Periodontal Disease & Your Overall Health

Treating periodontal disease (gum disease) can significantly reduce the risks for heart disease, stroke, Alzheimer’s disease, arthritis, cancer and diabetes.

Total Health

Periodontal disease is an inflammation of the gums (swollen gums) and bone that surround your teeth. The American Academy of Periodontology (AAP) estimates that 3 out of 4 Americans are affected by gum disease, ranging from mild gingivitis to more severe periodontitis.

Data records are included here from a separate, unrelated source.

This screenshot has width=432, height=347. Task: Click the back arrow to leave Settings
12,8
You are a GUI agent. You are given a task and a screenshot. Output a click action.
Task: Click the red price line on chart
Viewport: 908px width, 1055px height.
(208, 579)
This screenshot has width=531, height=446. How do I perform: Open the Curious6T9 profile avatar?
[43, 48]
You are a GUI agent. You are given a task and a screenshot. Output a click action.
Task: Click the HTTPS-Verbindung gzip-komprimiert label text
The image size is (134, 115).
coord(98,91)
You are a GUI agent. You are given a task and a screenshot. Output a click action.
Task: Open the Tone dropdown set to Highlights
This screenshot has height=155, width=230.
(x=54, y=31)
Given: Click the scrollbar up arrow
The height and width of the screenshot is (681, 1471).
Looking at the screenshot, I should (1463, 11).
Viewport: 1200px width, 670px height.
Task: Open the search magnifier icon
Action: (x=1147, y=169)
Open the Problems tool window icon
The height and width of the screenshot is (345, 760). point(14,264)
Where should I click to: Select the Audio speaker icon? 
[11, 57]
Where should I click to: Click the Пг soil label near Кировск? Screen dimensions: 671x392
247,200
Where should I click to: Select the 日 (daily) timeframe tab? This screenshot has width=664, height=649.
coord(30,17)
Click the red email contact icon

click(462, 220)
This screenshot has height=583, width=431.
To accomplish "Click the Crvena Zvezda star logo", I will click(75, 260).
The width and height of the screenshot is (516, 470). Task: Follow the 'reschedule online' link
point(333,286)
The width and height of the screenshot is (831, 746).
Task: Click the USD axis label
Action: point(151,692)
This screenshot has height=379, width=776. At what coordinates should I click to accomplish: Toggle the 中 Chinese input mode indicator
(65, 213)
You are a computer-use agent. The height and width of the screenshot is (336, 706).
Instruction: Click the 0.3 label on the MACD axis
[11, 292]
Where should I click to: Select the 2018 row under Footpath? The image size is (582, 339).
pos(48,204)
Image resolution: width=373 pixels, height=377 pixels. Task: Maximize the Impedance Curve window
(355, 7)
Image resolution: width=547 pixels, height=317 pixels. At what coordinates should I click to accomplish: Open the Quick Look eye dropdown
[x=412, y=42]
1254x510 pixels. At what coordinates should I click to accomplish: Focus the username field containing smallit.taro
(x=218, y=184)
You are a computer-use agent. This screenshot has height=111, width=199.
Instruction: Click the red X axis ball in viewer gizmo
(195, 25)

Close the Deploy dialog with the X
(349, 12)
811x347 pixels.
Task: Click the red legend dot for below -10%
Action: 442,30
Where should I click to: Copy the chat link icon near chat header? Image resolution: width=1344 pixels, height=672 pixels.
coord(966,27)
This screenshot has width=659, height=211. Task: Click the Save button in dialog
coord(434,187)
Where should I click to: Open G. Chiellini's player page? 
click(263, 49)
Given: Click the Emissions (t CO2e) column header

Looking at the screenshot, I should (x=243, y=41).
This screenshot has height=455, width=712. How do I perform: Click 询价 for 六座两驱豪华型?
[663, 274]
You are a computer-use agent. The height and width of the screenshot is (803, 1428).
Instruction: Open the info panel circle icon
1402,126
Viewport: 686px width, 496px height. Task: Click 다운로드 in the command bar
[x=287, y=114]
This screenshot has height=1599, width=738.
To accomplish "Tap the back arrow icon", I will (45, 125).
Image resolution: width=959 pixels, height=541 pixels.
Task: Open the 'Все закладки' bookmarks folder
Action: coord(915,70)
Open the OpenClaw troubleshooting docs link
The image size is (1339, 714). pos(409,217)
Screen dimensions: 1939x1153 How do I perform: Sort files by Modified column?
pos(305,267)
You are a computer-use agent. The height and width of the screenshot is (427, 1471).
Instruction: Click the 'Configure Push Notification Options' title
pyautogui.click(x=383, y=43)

Numerous other diseases are also caused by inflammations of some kind. Studies have shown that periodontal disease has a direct link to other inflammation-based diseases such as:


  • Heart disease and Stroke: As per the current recommendation by cardiologists and periodontists, Periodontal disease is now a known risk factor for heart disease. The other known risk factors for heart disease are, high cholesterol levels, hypertension, smoking, obesity, diabetes. In fact studies have shown that people with periodontal disease are twice as likely to suffer from heart disease as those without.
  • Alzheimer’s Disease: Alzheimer’s Disease is an inflammation of the brain. Studies have shown that patients with periodontal disease are four times more likely to develop Alzheimer’s and by age 70 are nine times more likely to test in the lower range of brain function tests.
  • Arthritis: Arthritis, a chronic inflammation of the joints, can be exacerbated by periodontal disease.
  • Cancer: Periodontal disease can increase the risk of head and neck cancers by four times. Men with periodontal disease are over twice as likely to develop pancreatic cancer.
  • Diabetes & Obestity: Periodontal disease is a now a known complication to diabetes. Inflammation is common to all three, periodontal disease, obesity and diabetes, making treatment of all these three conditions more difficult to manage. However, numerous studies now indicate that treatment of periodontal disease in diabetic patients, helps reduce their blood glucose level.

What can you do?

Don’t wait. The earlier you start to deal with gum disease, the lower your risk of contracting one of these associated diseases.


  • Get Checked Out: If you have periodontal disease, talk to your primary care physician, internist or cardiologist about your increased risk for heart and other chronic diseases.
  • Help Yourself: If you smoke, have high blood pressure or are overweight, take the necessary steps to remedy these risk-increasing factors.
  • See Your Periodontist: With a proper treatment plan, gum disease is controllable. Your periodontist will recommend appropriate treatment based on the severity of your condition.